It is also important to check whether \emph{exposures} are correlated
with strata. If not accounted for, this can lead to ``mutual
standardisation bias'' \cite{rosenbaum:rubin:stand}.
We normally replace $\phi_{ik}$ in (\ref{eq:bin3}) by an estimate
$\hat \phi_{ik}$. Ideally this \emph{probability} would be estimated
by the \emph{proportion} of individuals in area $i$ occupying category
$k$. But typical census data are not sufficient to know the complete
cross-classification of individuals between all of these covariate and
strata categories. Usually, our only information is the marginal
proportions of single covariates, for example, the proportion
$\phi_i^{(1)}$ of individuals who are economically inactive. If we
assume that the covariates are independent, then $\phi_{ik}$ can be
estimated by the product of the proportions of individuals occupying
each marginal category defining $k$. But generally, socioeconomic
indicators, such as unemployment and social class, are highly
correlated. \cite{lasserre:binary} demonstrated that, in a typical
case, bias is negligible when the joint covariate distribution is
estimated by the product of the two marginal distributions, even when
the covariates are correlated. However, we may wish to study more
than two covariates.
To estimate $\phi_{ik}$ we can often use a combination of marginal
proportions $\overline z_{ir}$ and individual covariate data
$z_{ijr}$. In the context of the UK census, for example, these
correspond to district-level aggregate data and the Samples of
Anonymised Records. Let $C_{ik}$ be the number of individuals in area
$i$ in this individual-level dataset occupying category $k$, computed
from the $z_{ijr}$. We use the following two principles. Firstly,
the estimated $\hat\phi_{ik}$ corresponding to categories $k$ in which
binary covariate $r$ is 1 must sum to $z_{ir}$. Secondly, the ratio
of estimates $\hat\phi_{i_k} / \hat\phi_{i_l}$ must be the same as the
ratio $C_{ik} / C_{il}$. This gives, for example, where $R$ is the
set of categories in which covariate $r$ is 1, \begin{equation}
\label{eq:phiik}
\hat \phi_{ik} = C_{ik} \overline z_{ir} / \sum_{l \in R} {C_{il}}
\end{equation}
\subsubsection{Continuous covariates}
Suppose now the individual-level model~(\ref{eq:indiv}) depends only
on an intercept and one continuous individual-level covariate
$x_{ij}$: $\logit(p_{ij}) = \mu_i + \beta x_{ij}$. The ecological
data consist of the within-area mean $m_i$ of $x_{ij}$. In some
cases, as well as the within-area mean, we may also have an estimate
$s_i^2$ of the within-area variance of $x_{ij}$, for example, from
geographical modelling of an environmental exposure surface (e.g.

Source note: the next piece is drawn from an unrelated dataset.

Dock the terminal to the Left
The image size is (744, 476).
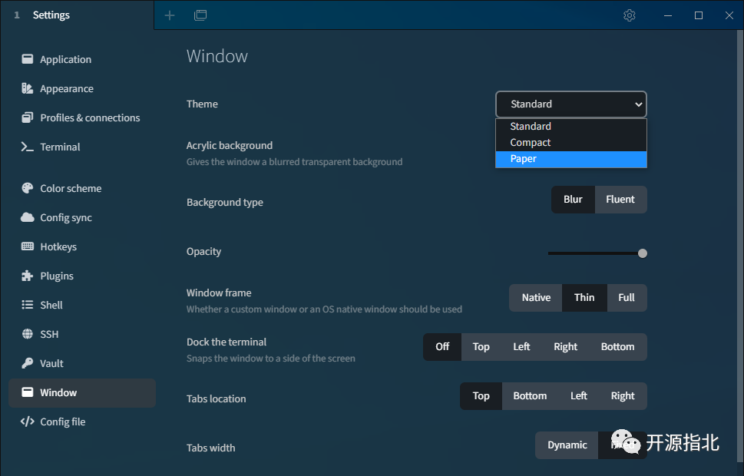[521, 347]
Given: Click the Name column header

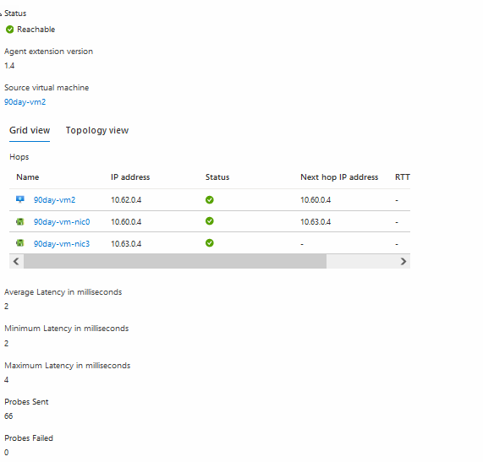Looking at the screenshot, I should pyautogui.click(x=28, y=177).
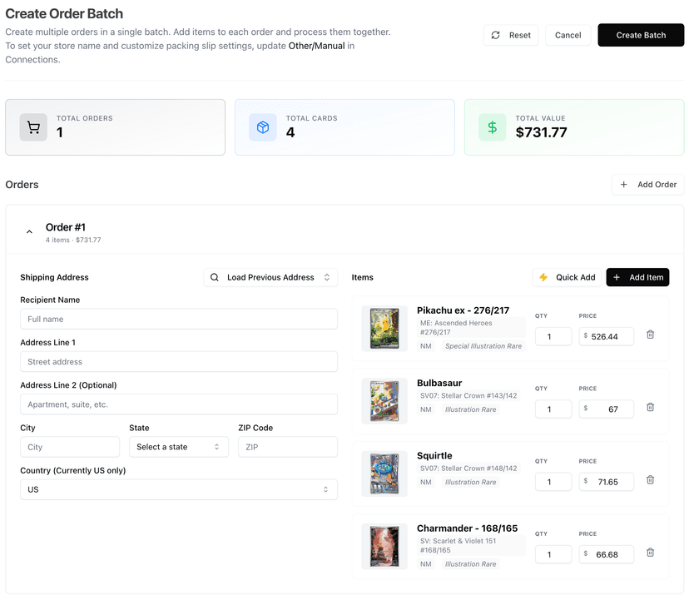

Best \etal \cite{best:leuk}). Then we suppose that these exposures
are normally distributed, with $x_{ij} \sim N(m_i, s_i^2)$. If an
exposure is not naturally normally distributed, it can often be
transformed to normality. We can then calculate the area-specific
risks~(\ref{eq:integral}) by integrating over $f_i$, here the density
function of the normal distribution.
\begin{eqnarray}
\label{eq:qint}
p_i & = & \int \expit(\mu_i + \beta x) f_i(x) dx
\end{eqnarray}
Our assumed underlying model for $p_{ij}(x)$ is logit-linear. In this
case, the integral is not available in closed form. However, if we
approximate the logit by a probit link function, then (\ref{eq:qint})
evaluates to
\begin{eqnarray}
\label{eq:normal:binomial}
p_i & = & \expit \left \{ (1 + c^2 \beta^2 s_i^2) ^ {-1/2} (\mu_i + \beta m_i) \right \}
\end{eqnarray}
where $c = 16\sqrt{3} / (15 \pi)$ (Salway and Wakefield
\cite{nonrare}).
If, instead, we were using a Poisson model for a rare outcome, $y_i
\sim \mbox{Pois}(N_i p_i)$, and a log-linear individual-level model
$\log(p_{ij}) = \mu_{i} + \beta x_{ij}$, then the integrals can be
evaluated explicitly without an approximation. Instead
of~(\ref{eq:normal:binomial}), we would have (Richardson \etal
\cite{richardson87})
\begin{eqnarray}
\label{eq:normal:poisson}
p_i = \exp \left \{ \mu_i + \beta m_i + \frac{\beta^2 s_i^2}{2} \right \} \qquad
\end{eqnarray}
These methods generalise to multiple jointly normally-distributed
covariates.
\subsubsection{Semi-parametric approach}
We have described a fully parametric model for ecological inference.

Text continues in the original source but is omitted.